#### EXERCISE OBJECTIVE:
What you write should match, word for word, the lines from the one containing "Task: Click the ARVEST" through the end of the data, with no pictures.

#### MATERIALS PROVIDED:
-=-=-
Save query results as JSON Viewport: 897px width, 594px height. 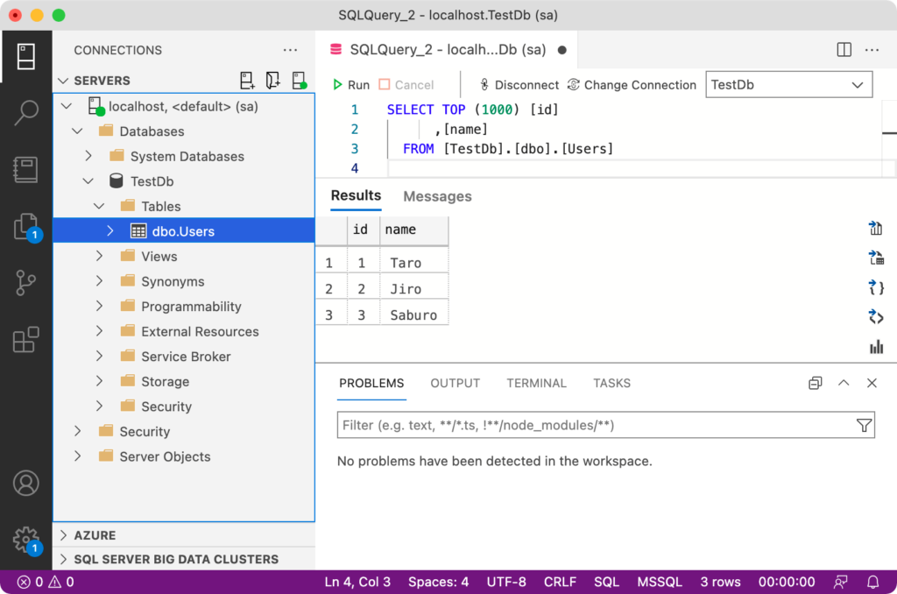pos(876,286)
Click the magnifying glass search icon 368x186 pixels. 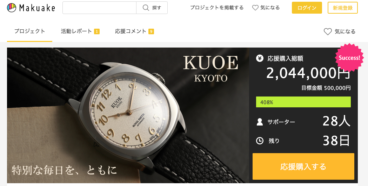click(146, 8)
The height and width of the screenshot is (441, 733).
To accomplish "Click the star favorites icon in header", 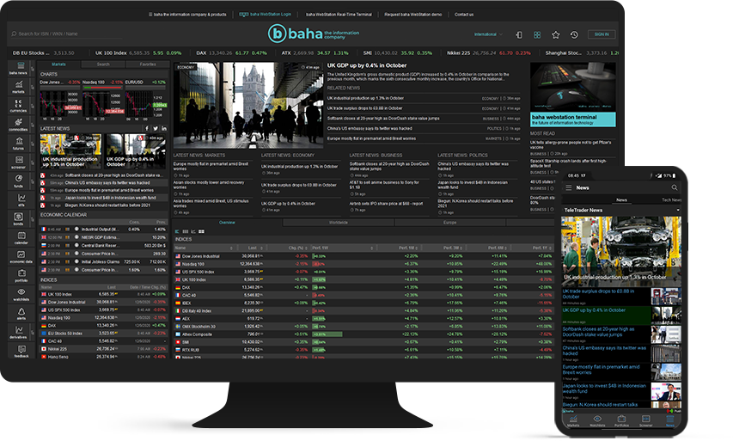I will click(x=555, y=34).
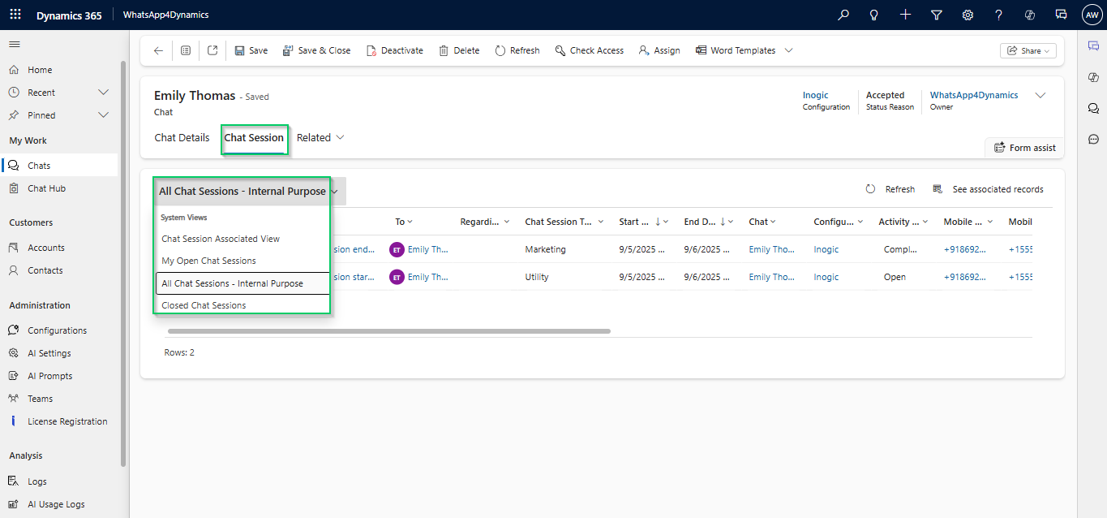Open the WhatsApp4Dynamics owner link
Viewport: 1107px width, 518px height.
[973, 95]
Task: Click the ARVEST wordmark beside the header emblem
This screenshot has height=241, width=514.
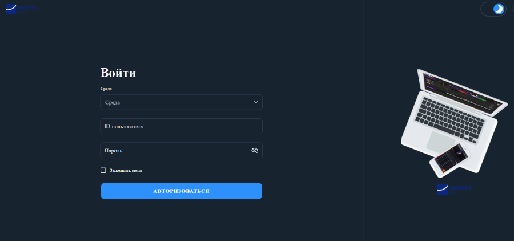Action: [x=29, y=7]
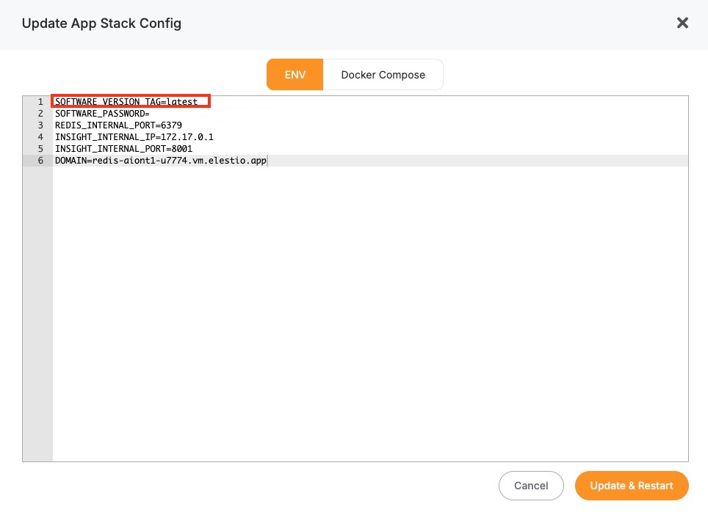The width and height of the screenshot is (708, 515).
Task: Click the SOFTWARE_PASSWORD= line in editor
Action: point(102,114)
-=-=-
#### EXERCISE RESULT:
Task: Click the ARVEST wordmark beside the header emblem
This screenshot has height=241, width=514.
Action: [x=29, y=7]
The width and height of the screenshot is (708, 515).
Task: Click the SOFTWARE_PASSWORD= line in editor
Action: point(102,114)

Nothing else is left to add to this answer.